Muir Woods – un parc national à la démesure américaine. Des centaines de séquoias plusieurs fois centenaires. À la poursuite des arbres géants de la Forêt Rouge. The Redwood Forest de Woody Guthrie. Alfred Hitchcock y a promené Kim Novak, blonde pulpeuse, ensorceleuse, même en tailleur gris mémère ou en manteau blanc frigide, poursuivie, traquée, idolâtrée par James Stewart, souffrant d’amour et de vertiges, l’ex-policier benêt qui ne fait rêver personne sauf Barbara Bel Geddes (la future matriarche de la série télé Dallas), prude dessinatrice de soutiens-gorges coniques.

 

Sueurs froides, A. Hitchcock: en route vers Muir Woods Sueurs froides, A. Hitchcock: en route vers Muir Woods
 

Sueurs froides, A. Hitchcock: Madeleine à Muir Woods Sueurs froides, A. Hitchcock: Madeleine à Muir Woods
Sueurs froides, A. HItchock: Madeleine et Scottie à Muir Woods Sueurs froides, A. HItchock: Madeleine et Scottie à Muir Woods

 

Sueurs froides, A. Hitchcock: Madeleine promène son doigt sur les cernes du temps Sueurs froides, A. Hitchcock: Madeleine promène son doigt sur les cernes du temps

Tim Burton est repassé par là pour y planter sa planète d’inhumanité.

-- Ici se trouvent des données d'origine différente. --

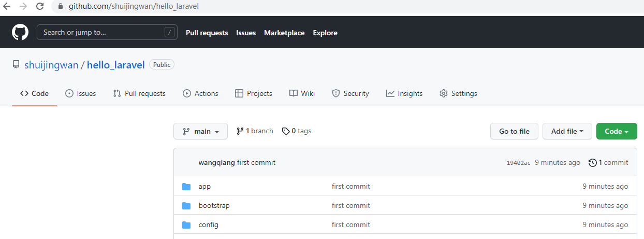Viewport: 644px width, 239px height.
Task: Click Marketplace in the top navigation
Action: 284,33
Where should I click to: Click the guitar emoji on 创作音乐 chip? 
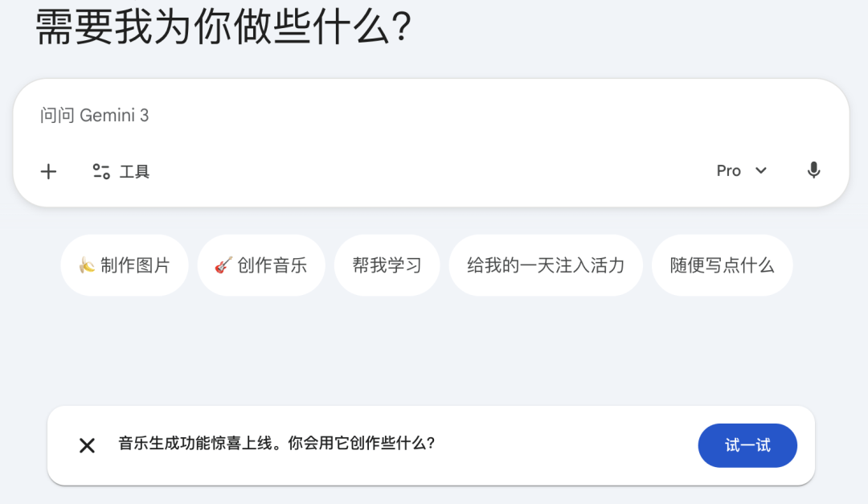click(x=223, y=265)
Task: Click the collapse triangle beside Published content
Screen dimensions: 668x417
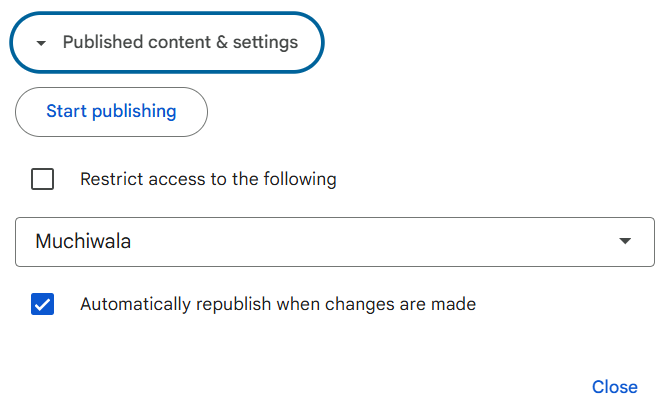Action: [x=41, y=43]
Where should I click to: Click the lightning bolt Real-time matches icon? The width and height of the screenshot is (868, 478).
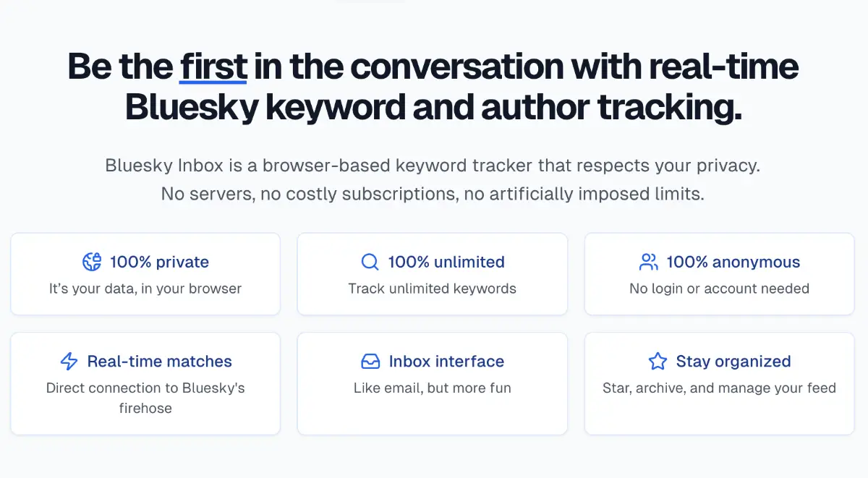[x=69, y=361]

Mais nous, nous partons sur la piste de Woody Guthrie.

https://www.youtube.com/watch?v=wxiMrvDbq3s

Et pas un instant, nous ne mettons en doute la parole d’Alton qui, cinq ans auparavant, a quitté Cedar Falls dans l’Iowa pour San Francisco.

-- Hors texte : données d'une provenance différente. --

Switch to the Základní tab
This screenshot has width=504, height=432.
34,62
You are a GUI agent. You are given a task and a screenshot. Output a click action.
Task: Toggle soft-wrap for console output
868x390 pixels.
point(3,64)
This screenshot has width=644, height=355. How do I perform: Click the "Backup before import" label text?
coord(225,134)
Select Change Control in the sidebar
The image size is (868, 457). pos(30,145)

It’ll be awesome ! Ce s’ra fabuleux !

Dolores, qui a débarqué de Madrid la veille, veut tout voir et tout faire avant de commencer son année universitaire dans le Montana, un protocole d’échange entre Bozeman (vous avez dit Bozeman ?) et l’Université de Valencia. Dolores lutte pour ne pas s’endormir sur le matelas gonflable prêté par Larry. Muriel, parisienne désenchantée par Paris, dont c’est le second séjour à San Francisco, rêve tout simplement d’être une Californienne sous le soleil de Californie. Elle est en bonne voie d’acculturation depuis qu’elle est devenue adepte du hot yoga (l’esprit suinte du corps dans une sorte de hammam sans fontaines) et du végétarisme (une pratique alimentaire qui se réduit souvent au pizzavorisme arrosé de sodas de préférence ultra-sucrés).  Dans le nous, il y a moi, doyenne des invitées d’Alton le Preux qui doit composer avec la gente féminine dans son petit deux-pièces où le loyer exorbitant, malheur endémique causé par la Silicon Valley, est, par bonheur, soumis au rent control, encadrement des loyers, dans ce quartier de North Beach où se côtoient nouveaux clochards, ex-hippies, touristes français et jeunes cadres aux allures de princes arabes, ces young professionals qui s’appliquent à recréer le monde.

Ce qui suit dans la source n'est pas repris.